Saturday I was saddened to read the wife of syndicated newspaper columnist Cal Thomas died. Mr. Thomas posted the news late morning. The two had not long ago celebrated 50 years of marriage. Thomas is somewhat of a mentor. We’ve never personally met but have several mutual friends and for many years I’ve exchanged pleasant messages with the man. His column is the most widely syndicated in the country. His radio commentary is heard on 300 stations. As a writer he has a dozen books to his credit. And he still has time to periodically offer me advice. He has shared with me his books and columns are not big money makers in the modern media universe. Now 75 years old, he’s still working and maintains a grueling public speaking schedule. During the first 15 years of his marriage his career languished. He was 40 when his first big break came along.

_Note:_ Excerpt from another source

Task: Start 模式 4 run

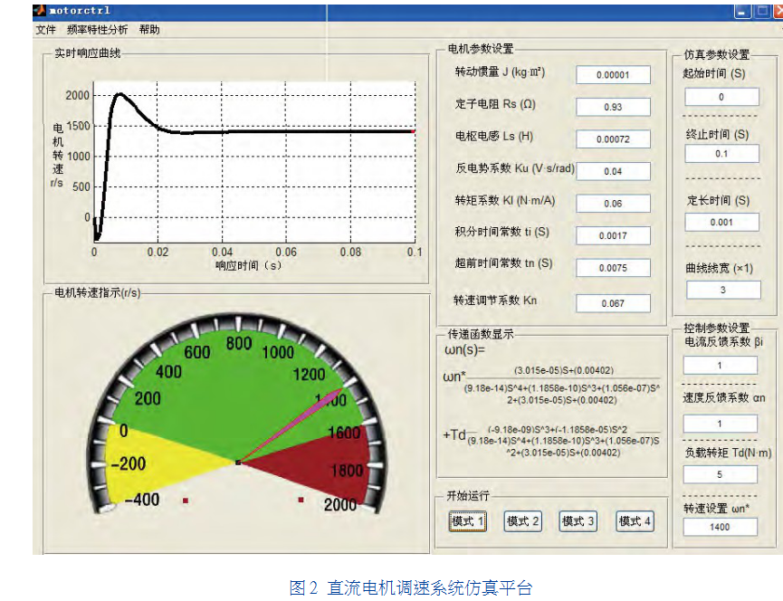Action: [x=635, y=521]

In comments posted yesterday he remarked marriage isn’t always easy. “Love today is seen as a feeling. But real love is a commitment, a covenant. That’s why most of us take marriage VOWS, not promises,” he wrote.
Thomas was born during World War II. The United States clearly was a far different culture in those days than what we see now. I would best describe the widely syndicated columnist as a traditionalist. In his religious convictions, his spending habits and in what he demands of himself. It would appear at least four generations of Americans have come along without any experience of what are called traditional values. As I write this Sunday morning I’m reminded about something my pastor said today. We’re all looking for scapegoats. In our own sense of victimhood we blame the boss or a spouse or the wusses in Congress. And we’re all guilty. “Expect the best, prepare for the worst and take what comes,” is a quote a guest used on my show last Thursday morning. Immediately I thought of my best friend from childhood. It was his quote beneath his class picture in our senior yearbook. My friend is a dairy farmer and hasn’t had a day off since 1981 (he had back surgery that year and then quickly was back on the job). I’m not surprised almost four decades elapsed between sightings of the quote.
There aren’t days I wish life was easier. I wish it all days. However, after 55 years I think I’ve come to the conclusion I’m on my own. I can only rely on friends, family and government to a point. Meaning overall outcomes are in my own hands.